PCP em Kiev solidário com o PCU

Decorreu em Kiev, no Tribunal Administrativo de Recurso, dia 15 de Maio, uma nova sessão do processo contra o Partido Comunista da Ucrânia (PCU), que visa a sua ilegalização. A expressão de solidariedade com o PCU – que tem sido constante ao longo de todo o processo – foi reafirmada com a presença de João Pimenta Lopes, deputado do PCP no Parlamento Europeu, em representação do Grupo Confederal da Esquerda Unitária / Esquerda Verde Nórdica, bem como de um representante do Partido Comunista da Boémia e Morávia e de uma representante da Associação Internacional de Juristas Democratas.

Na sessão foram apresentadas as alegações finais da defesa, onde se destaca a intervenção de Petro Symonenko, secretário-geral do PCU, que denunciou a inconstitucionalidade da ilegalização do PCU e da chamada «Lei de descomunização».

O secretário-geral do PCU alertou para os riscos para a democracia daquela decisão e denunciou a violação do princípio do pluralismo político, os prejuízos já causados e a ausência de separação dos poderes judicial e executivo, que compromete a independência dos juízes, como tem sido demonstrado ao longo de todo o processo, cujas irregularidades foram enumeradas.
Na sua intervenção, Petro Symonenko abordou ainda a evolução política no país, relatando os acontecimentos que, desde o golpe de Fevereiro de 2014 e a deriva fascizante na Ucrânia, levariam às perseguições aos comunistas e outros democratas e ao objectivo de banir o PCU, procurando através de um processo político comprometer e, se possível, aniquilar uma força política consequente, com «mais de 100 mil militantes e 3 milhões de eleitores, que afronta o regime de cariz fascista actualmente no poder».
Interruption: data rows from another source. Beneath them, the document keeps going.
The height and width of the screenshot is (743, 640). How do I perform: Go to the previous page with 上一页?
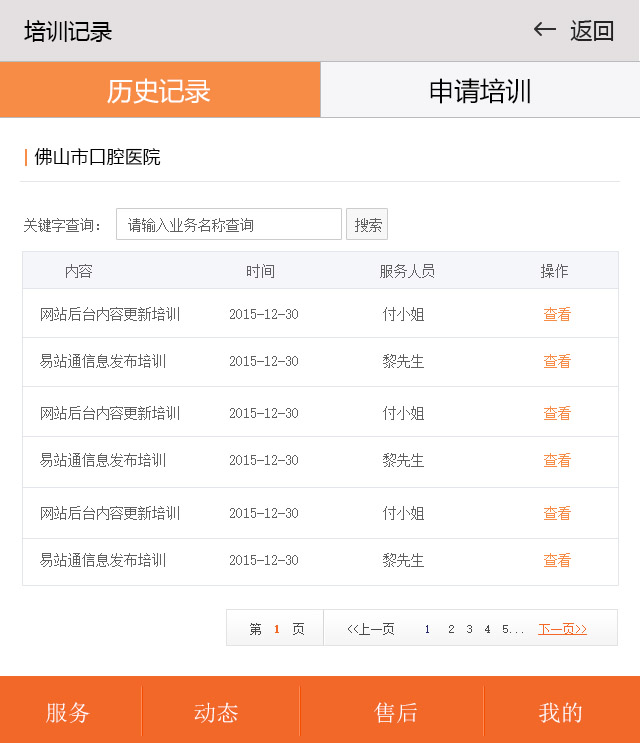click(x=371, y=629)
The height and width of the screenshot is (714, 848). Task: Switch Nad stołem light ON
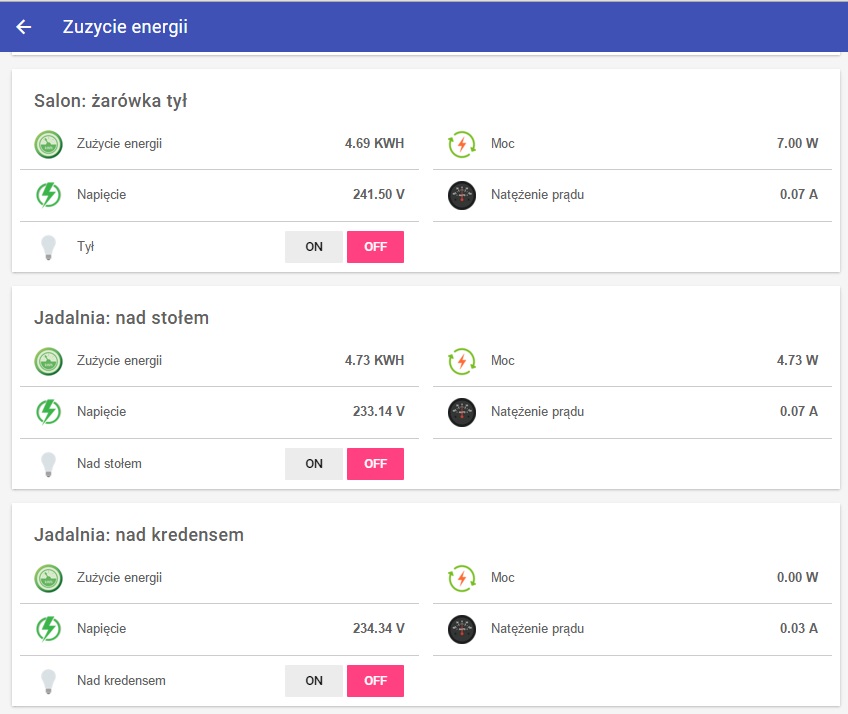coord(314,464)
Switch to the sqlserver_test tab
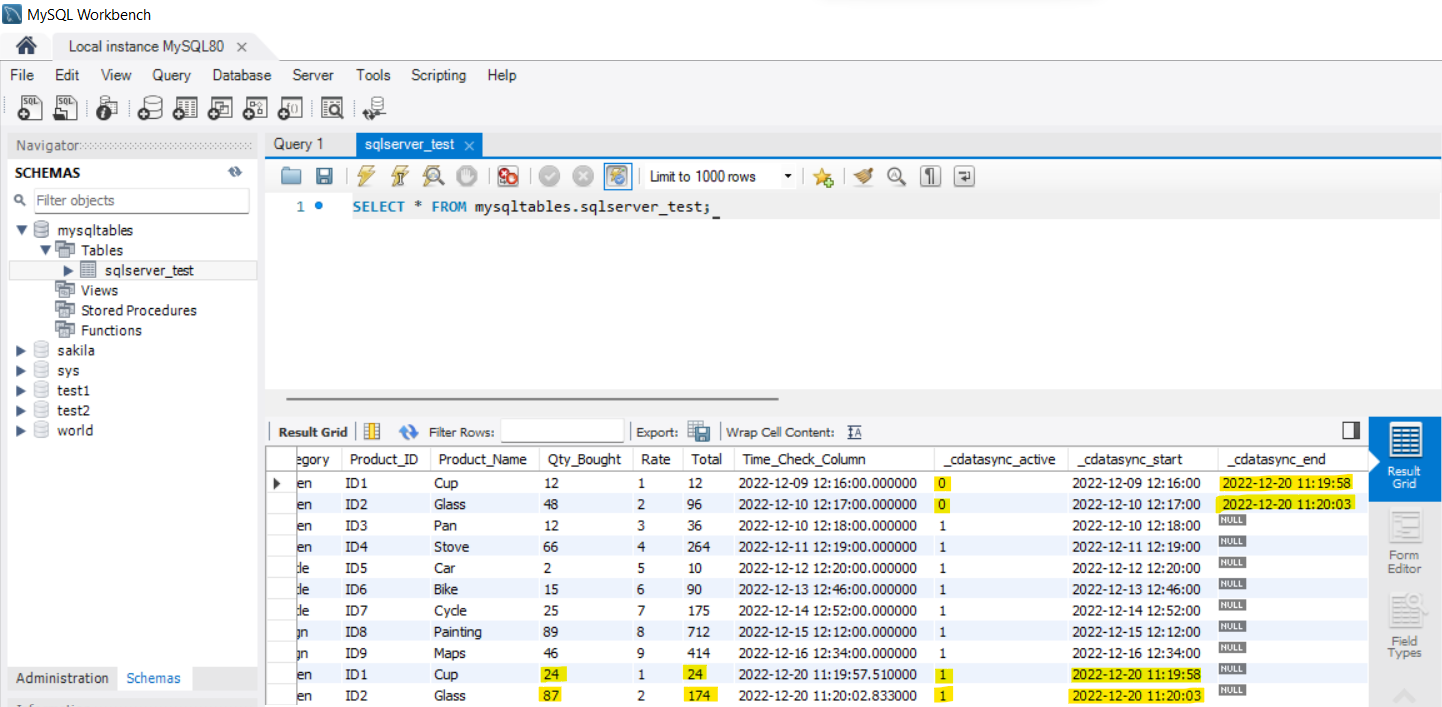This screenshot has height=707, width=1442. coord(409,144)
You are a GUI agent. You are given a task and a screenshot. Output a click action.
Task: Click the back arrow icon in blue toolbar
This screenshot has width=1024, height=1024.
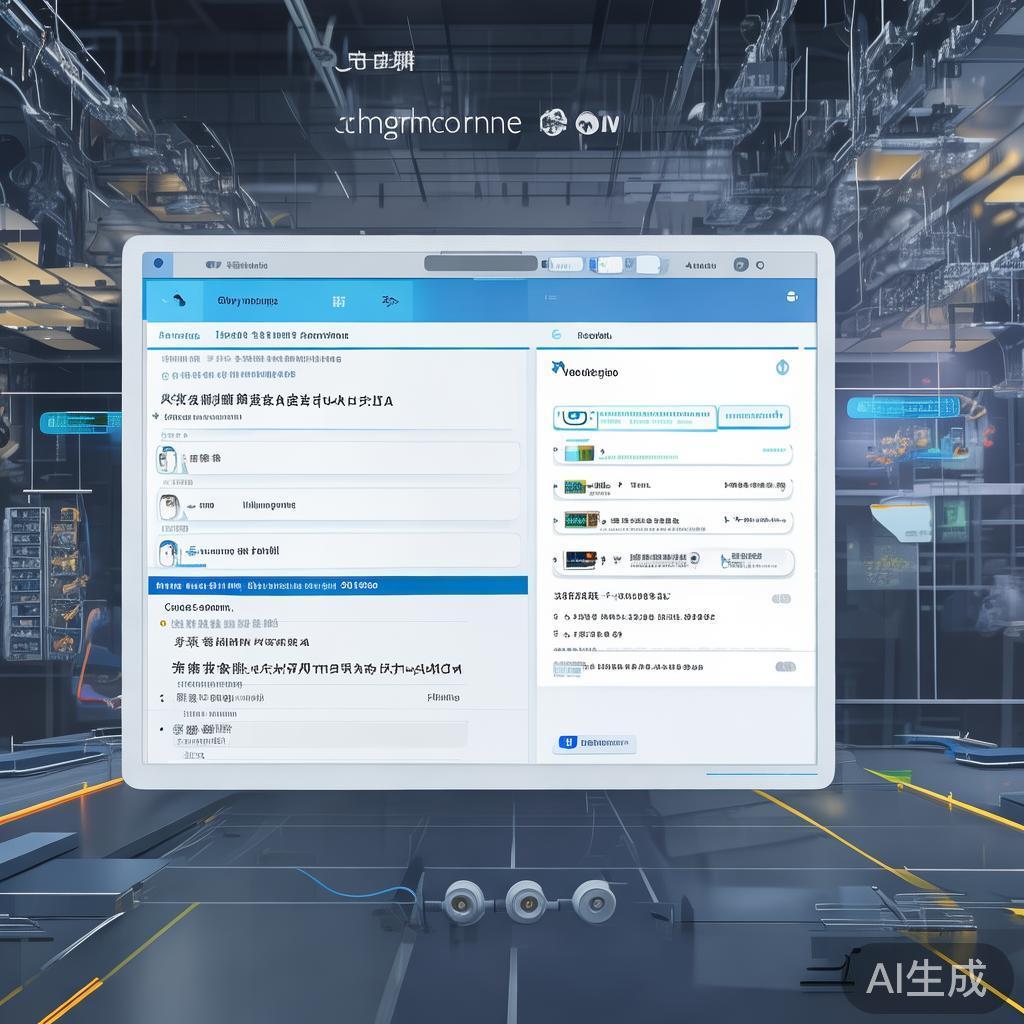point(177,300)
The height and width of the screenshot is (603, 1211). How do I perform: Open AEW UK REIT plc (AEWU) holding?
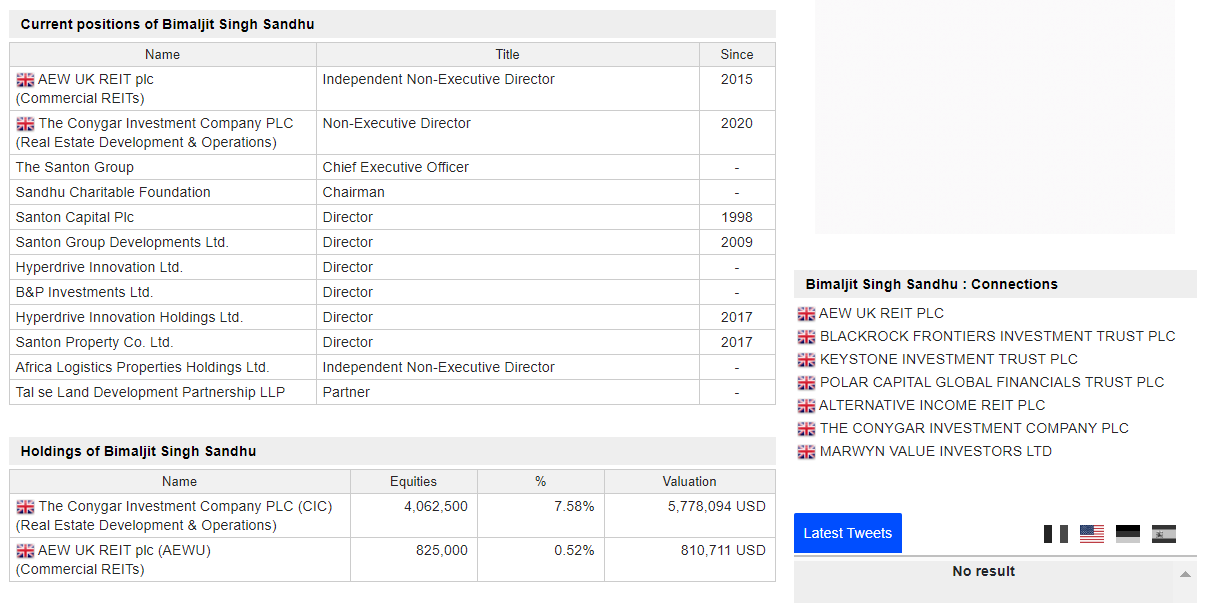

Inúmeros exemplos foram expressos, não só da perseguição judicial, mas também dos ataques e agressões contra militantes comunistas, bem como dos assaltos e pilhagens de sedes do PCU. Nas alegações feitas, foi reclamado que qualquer decisão tomada respeitasse, além da Constituição da Ucrânia, a Carta das Nações Unidas, a Declaração Universal dos Direitos do Homem, bem como as demais obrigações internacionais assumidas pela Ucrânia, incluindo as decorrentes do Acordo de Associação com a UE. Foram igualmente invocados diversos exemplos de tentativas de ilegalização de Partidos Comunistas em outros países na Europa (Moldávia, Hungria, Áustria) contrariadas ou revertidas após recurso ao Tribunal Europeu dos Direitos do Homem.

A alegação terminou com o apontamento histórico de que é a terceira vez que tentam ilegalizar o PCU – a primeira tentativa foi entre 1941 e 1944, após ocupação nazi; a segunda em 1991, com o fim da União Soviética, tendo a decisão sido revertida em 2000; e a terceira tentativa é a que está em curso desde 2014. Serviu este exemplo para afirmar a determinação dos comunistas ucranianos em prosseguir a luta contra a intentona da ilegalização do PCU, o branqueamento e a reescrita da história e o poder de cariz fascizante na Ucrânia.

A sessão do tribunal terminou com o agendamento de uma nova sessão para o próximo dia 31 de Maio, onde serão feitas as alegações em falta e onde é possível que seja tomada uma decisão por parte do colectivo de juízes quanto ao recurso interposto pelo PCU contra o processo da sua ilegalização.